#### Selected passage ####

New analysis by the LGA shows that social care-providing authorities, who want to be able to support all children and adults to lead an equal life, are now spending more than 60 per cent of their outgoings on these essential services, underlining the urgent need for action to address immediate pressures now.
Children’s and adult social care services could fail to support everyone they need to despite making up nearly two-thirds of councils’ total spending due to rising demand, increasing costs and inadequate funding, local leaders warn today.
New analysis by the Local Government Association shows that social care-providing authorities, who want to be able to support all children and adults to lead an equal life, are now spending more than 60 per cent of their outgoings on these essential services, underlining the urgent need for action to address immediate pressures now.
It comes as this year’s virtual National Children and Adult Services Conference (NCASC) opens today (Wednesday), featuring Health and Social Care Secretary Sajid Javid, Chief Medical Officer for England Prof Chris Whitty, NHS England Chief Executive Amanda Pritchard and Children’s Minister Will Quince, among other high-profile speakers over three days.
The LGA, which represents councils, says serious questions remain about whether the expected £5.4 billion from the new Health and Care Levy over the next three years will be enough to pay for recently-announced adult social care reforms.
No funding was made available in the recent Spending Review to address immediate pressures on adult social care, including urgent action which is still needed on care worker pay and on staff recruitment and retention. The LGA says money raised from the new Levy should also be used to support frontline social care, to stave off the worst of the pressures and provide a degree of stability for the short- to medium-term.
The LGA also says that as well as existing and future pressures on adult social care, spiralling demand on children’s social services and future cost pressures in children’s social care are set to increase by an estimated £600 million each year until 2024/25, with many councils finding themselves in the unsustainable position of consistently having to overspend their children’s services budgets.
Instead councils need the right level of funding to provide the early intervention and prevention support to stop children reaching crisis point in the first place.
Cllr David Fothergill, Chairman of the LGA’s Community Wellbeing Board, said: “Everybody who is in need of social care to live their best life, no matter their age, should be able to receive it.

####

Aim of the exercise:
Please repeat the passage on social care funding between "The LGA, which" and "social care reforms.", inclusive, word for word. You do not need the items for this work.

#### Study material ####

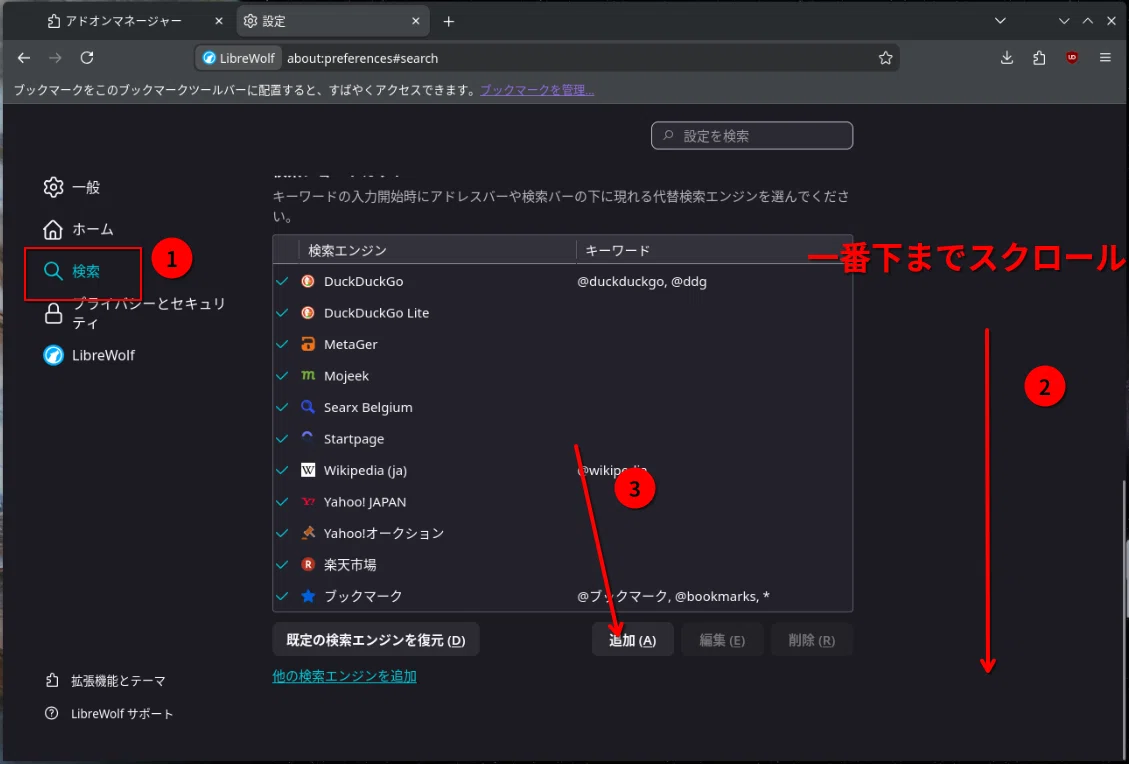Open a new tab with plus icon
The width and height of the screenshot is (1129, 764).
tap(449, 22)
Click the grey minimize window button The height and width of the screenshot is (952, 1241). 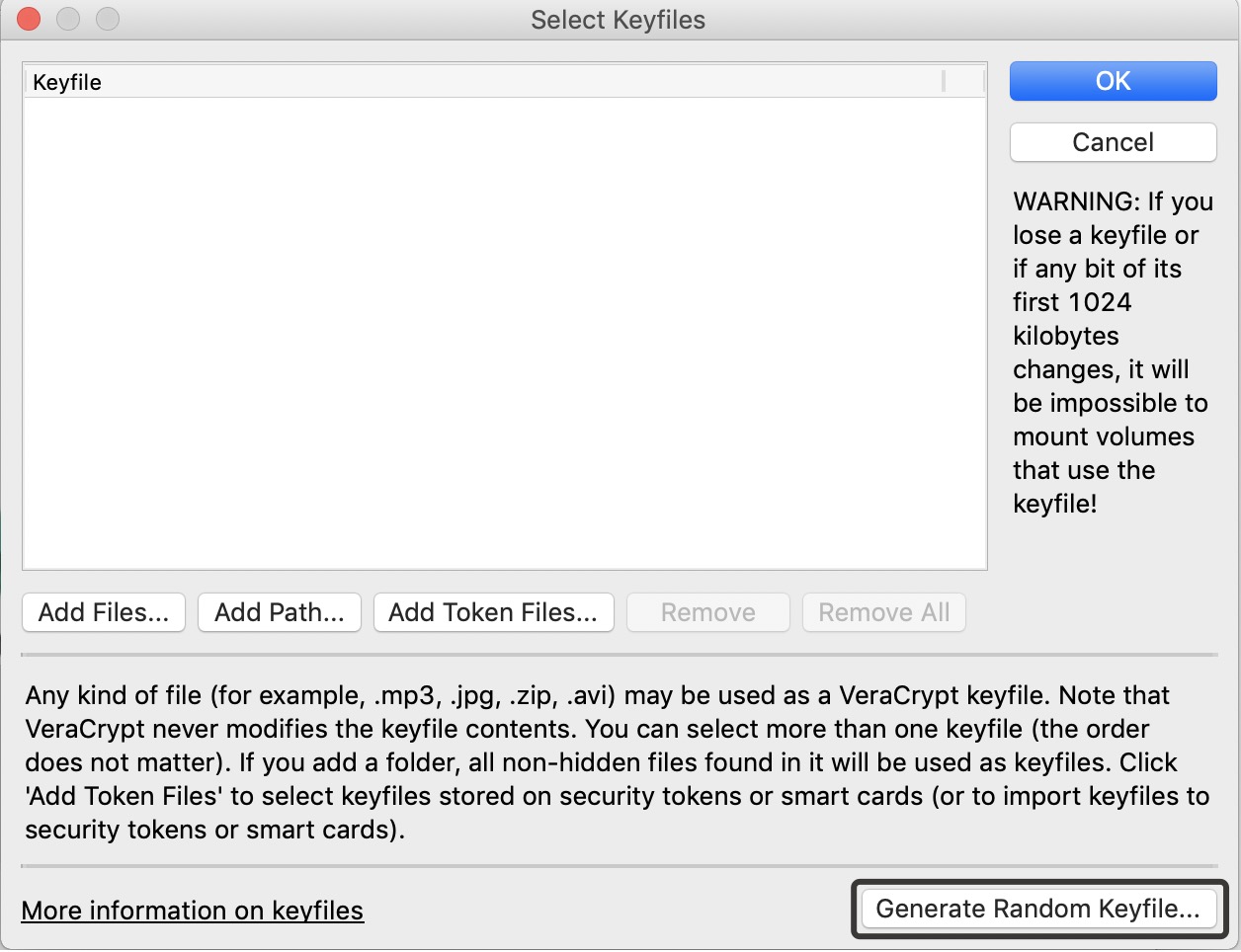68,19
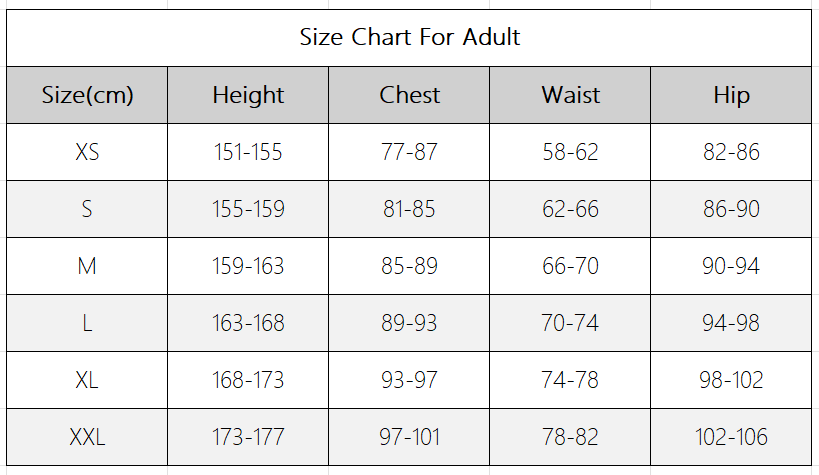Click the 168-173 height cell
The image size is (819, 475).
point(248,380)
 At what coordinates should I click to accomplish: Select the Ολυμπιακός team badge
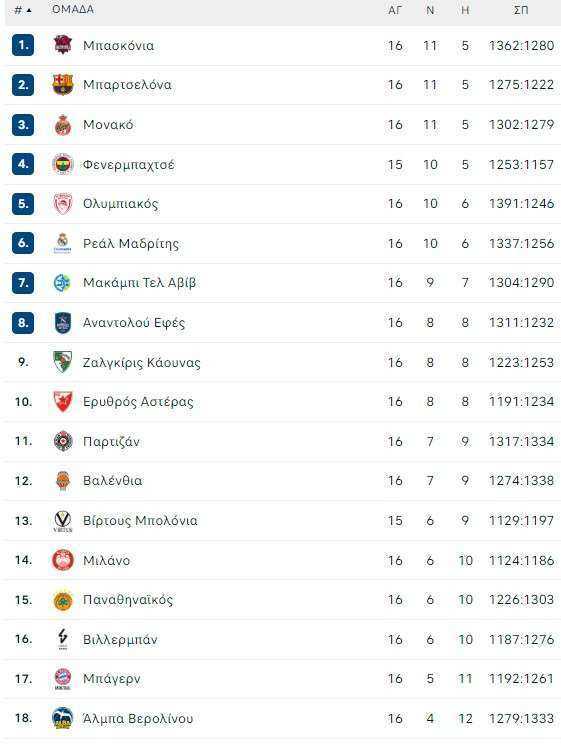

####

Result below:
The LGA, which represents councils, says serious questions remain about whether the expected £5.4 billion from the new Health and Care Levy over the next three years will be enough to pay for recently-announced adult social care reforms.